Dr. Clendenin said achieving herd immunity through spreading COVID-19 to more people may be dangerous because it is not yet clear how long immunity lasts.

BRYAN, Texas — Some health experts compare beating coronavirus to a group project. In order to succeed, everyone must do their part. 

While a vaccine for COVID-19 is still in the works, the potential of herd immunity being successful in a community has come into question.

“The concept of herd immunity is a way of breaking the cycle of disease transmission in a larger population through either vaccination or having the disease go through the community such that there’s immunity in a large portion of the population so a disease can’t find another host," said Texas A&M School of Public Health's Angela Clendenin.

Dr. Clendenin said infecting a large part of the population with the disease will result in excess deaths and morbidity. She said the only appropriate way to achieve herd immunity is through vaccinations.
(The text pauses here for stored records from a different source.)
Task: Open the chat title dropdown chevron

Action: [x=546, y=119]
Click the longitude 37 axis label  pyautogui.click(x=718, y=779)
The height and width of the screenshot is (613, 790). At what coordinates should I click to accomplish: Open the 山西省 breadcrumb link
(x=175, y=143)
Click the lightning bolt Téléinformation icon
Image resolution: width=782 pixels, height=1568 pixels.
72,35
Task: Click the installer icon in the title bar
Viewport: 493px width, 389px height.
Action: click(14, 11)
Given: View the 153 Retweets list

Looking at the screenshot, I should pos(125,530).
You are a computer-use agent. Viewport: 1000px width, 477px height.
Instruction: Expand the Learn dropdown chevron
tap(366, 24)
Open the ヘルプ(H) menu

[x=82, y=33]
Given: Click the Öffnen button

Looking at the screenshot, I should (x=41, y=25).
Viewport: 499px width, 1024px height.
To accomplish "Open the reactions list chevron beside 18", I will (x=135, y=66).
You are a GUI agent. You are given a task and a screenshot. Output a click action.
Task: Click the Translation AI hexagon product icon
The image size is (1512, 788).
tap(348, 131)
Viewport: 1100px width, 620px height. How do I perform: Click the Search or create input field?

“The issue that we have and what were seeing right now with COVID-19 is that we don't have a vaccine. We have to use what are more physical types of measures to break the cycle of transmission which are the same things we’ve been talking about since March. Wearing a mask when you’re in public, washing your hands before touching your face, frequent sanitizing of surfaces, and also that physical distancing with social interaction,” said Dr. Clendenin.

She said once a vaccine is created, the more people that are vaccinated means the more protection is for vulnerable populations and those that cannot be vaccinated.

“If we had an infected individual, technically they can infect two people. Let’s say one of them is vaccinated so only one of them is going to be able to get the disease. They can infect two people who then have potential to infect all of these people...that are susceptible. This is where only four people have been vaccinated," said Dr. Clendenin.

Dr. Clendenin said achieving herd immunity through spreading COVID-19 to more people may be dangerous because it is not yet clear how long immunity to the virus lasts. 

Texas A&M School of Public Health said while coronavirus remains a novel virus with a lot of unknowns, continue to maintain your health and safety protocols of distancing and creating barriers.